Campo magnético: la clave para penetrar el terreno
El sistema, basado en inducción magnética, abandona las frecuencias de radio tradicionales, que se ven bloqueadas por la densidad del suelo. En su lugar, utiliza campos magnéticos de baja frecuencia, que se propagan con mayor eficacia a través de la roca y la tierra. La clave reside en la antena transmisora, un simple bucle de un metro de diámetro, y un receptor compacto. La modulación digital estándar asegura la integridad de los datos transmitidos.
La distancia alcanzada en pruebas con roca caliza, uno de los entornos más desafiantes, superó con creces los resultados obtenidos en experimentos previos. Se logró una velocidad de transmisión de alrededor de 2 kbps, suficiente para información básica y comunicaciones de voz. La aplicación potencial es enorme: desde operaciones de rescate en zonas de desastre hasta el monitoreo de infraestructuras subterráneas y la minería, la Tecnología abre un abanico de posibilidades.
La reducción del tamaño y el consumo energético de los equipos son aspectos particularmente prometedores. A diferencia de los sistemas actuales, voluminosos y de alta potencia, esta solución permite el desarrollo de dispositivos más portátiles y accesibles. La minería, por ejemplo, podría beneficiarse enormemente de sistemas de comunicación robustos y fiables en entornos subterráneos peligrosos.

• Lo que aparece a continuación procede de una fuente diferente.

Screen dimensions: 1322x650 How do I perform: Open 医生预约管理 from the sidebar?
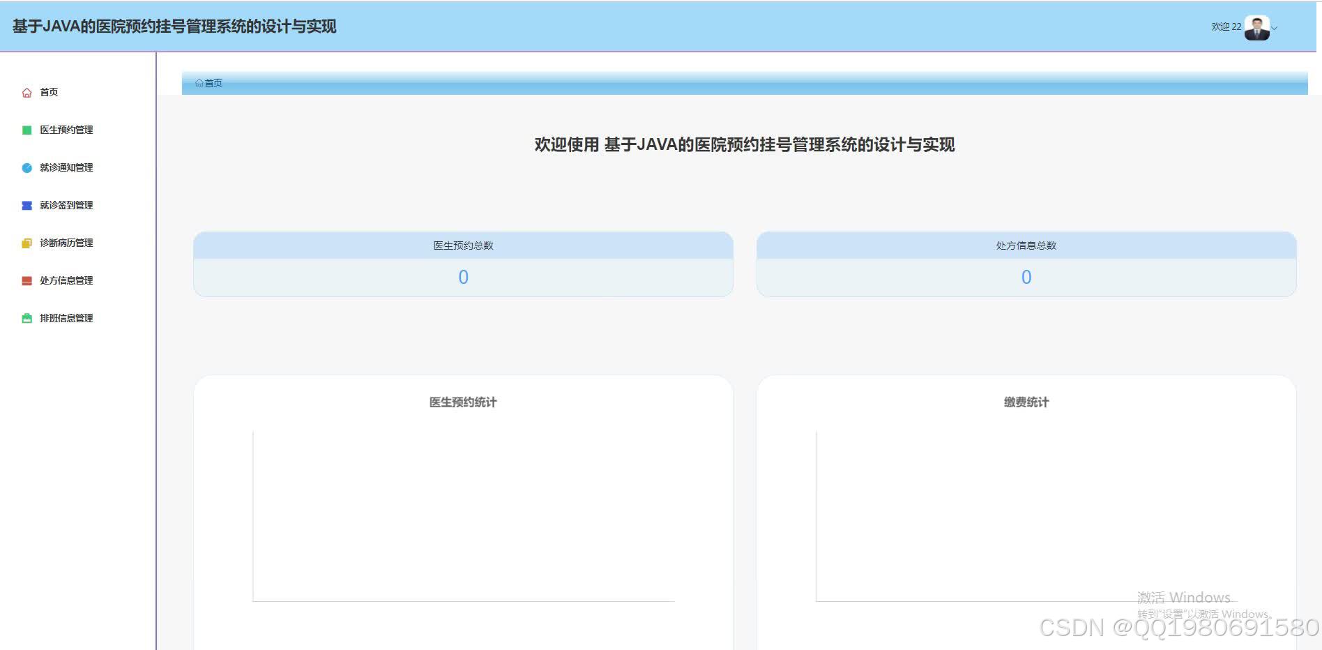coord(66,129)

La cifra habla por sí sola: la capacidad de transmitir datos de forma inalámbrica en estas condiciones, antes considerada ciencia ficción, ahora es una realidad tangible. El equipo de investigación ya trabaja en optimizar la velocidad de transmisión y ampliar el alcance del sistema. La aplicación práctica de esta Tecnología podría transformar la forma en que operamos en entornos restringidos.